> **What the task requires**: Which lines in the material below contain the word "pixels"? Pick out each of those lines and copy it in full.

> **Information supplied**:

· · · ·

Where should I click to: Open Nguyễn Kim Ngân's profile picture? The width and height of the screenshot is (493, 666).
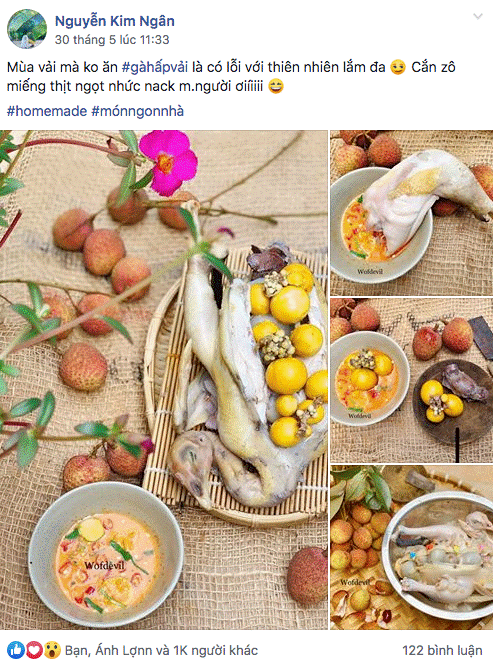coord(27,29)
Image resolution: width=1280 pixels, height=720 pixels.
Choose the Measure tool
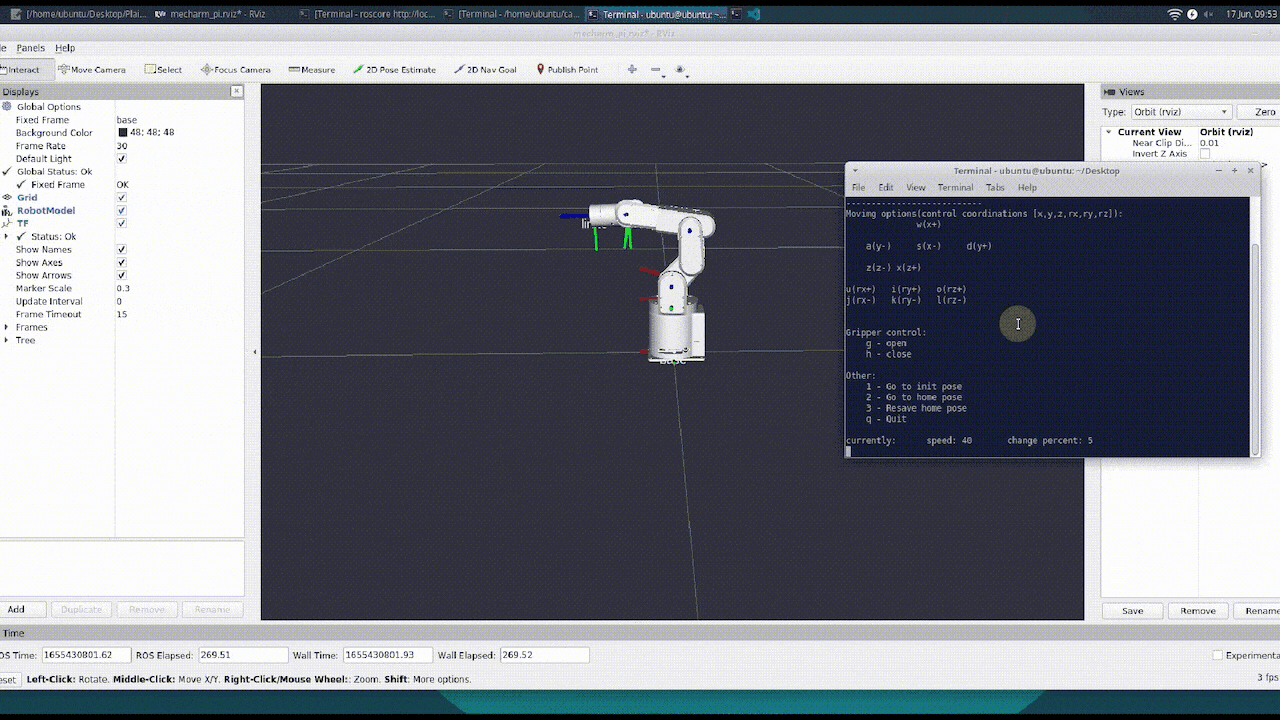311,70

· · · ·

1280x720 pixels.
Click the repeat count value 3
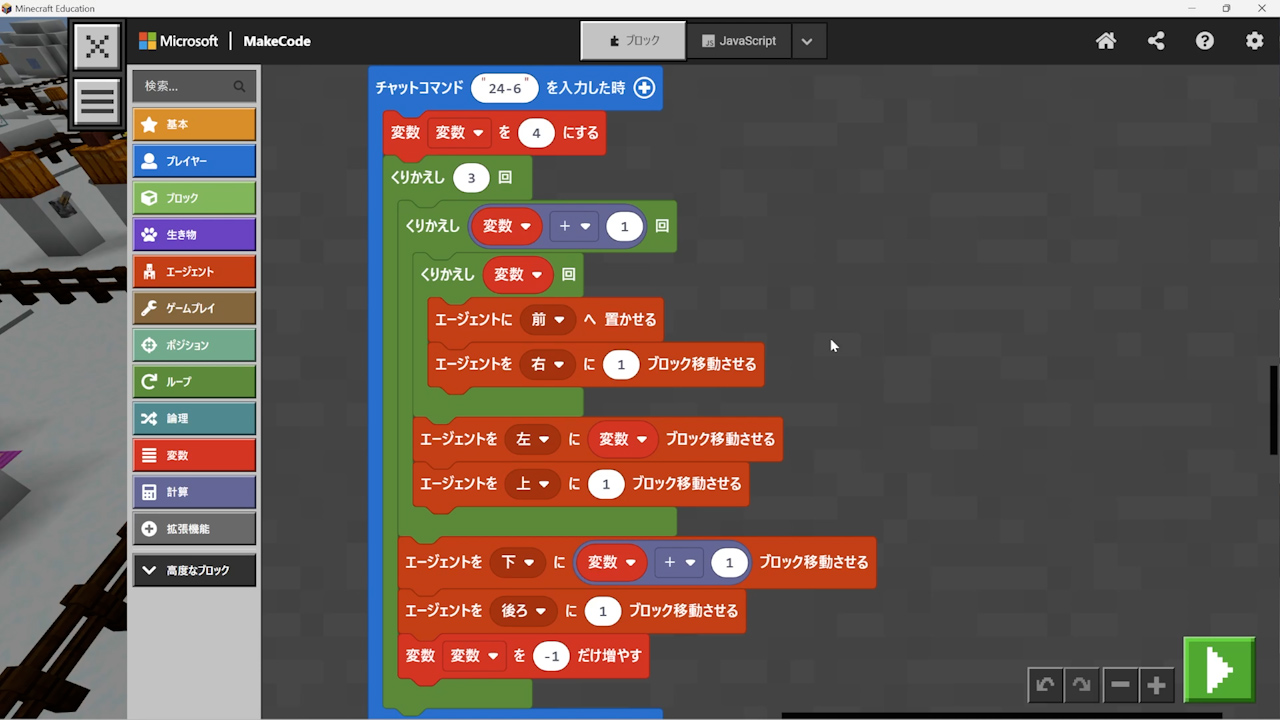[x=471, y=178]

· · · ·

> **Answer to this exercise**:
Image resolution: width=1280 pixels, height=720 pixels.
1280x720 pixels.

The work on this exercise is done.